▶ **What to do**: Reproduce the passage about the Qianlong handscroll painting word for word, from "It seems that" up to and including "pinnacle of power.".

▶ **Quoted passage**:
** begin **

A poem of Qianlong's choosing
A painting commissioned by Emperor Qianlong, based on Southern Song Dynasty (1127-1279) painter Ma Hezhi's previous interpretation of the poem July (picture digitally enhanced for clarity). It starts with two stargazers in the far right corner, continues with some farming scene, before ending with a gentlemen's gathering under a thatched roof. The painting is part of the collection of the Palace Museum in Taipei.[Photo provided to China Daily]
'A handscroll with me it has always been; a painting on the poem July, from the Odes of Bin," wrote Emperor Qianlong (1711-99) of the Qing Dynasty, possibly later in his long life, as he lamented in the same poem the changing of the seasons and the passage of time, of which he was reminded by "the sun's fast-traveling shadow across my latticed window".
It seems that this handscroll, which he almost certainly had gazed upon numerous times, had been a rare constant for a man who lived a volatile political life — something he clung to emotionally while doing his balancing act at the pinnacle of power.

** end **

▶ **Source excerpt**:
** begin **

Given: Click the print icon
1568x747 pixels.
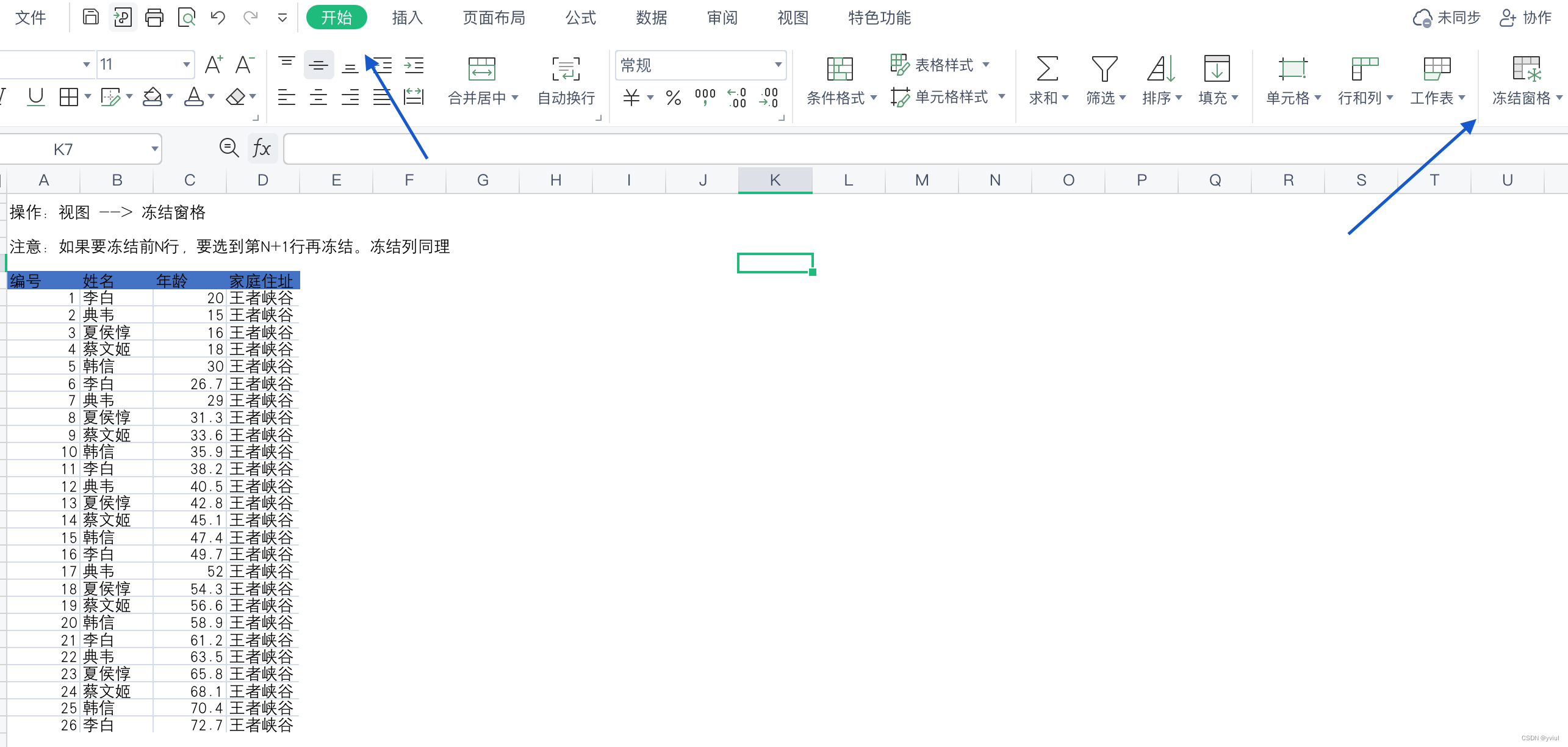Looking at the screenshot, I should click(x=154, y=17).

** end **

▶ **Reply to the exercise**:
It seems that this handscroll, which he almost certainly had gazed upon numerous times, had been a rare constant for a man who lived a volatile political life — something he clung to emotionally while doing his balancing act at the pinnacle of power.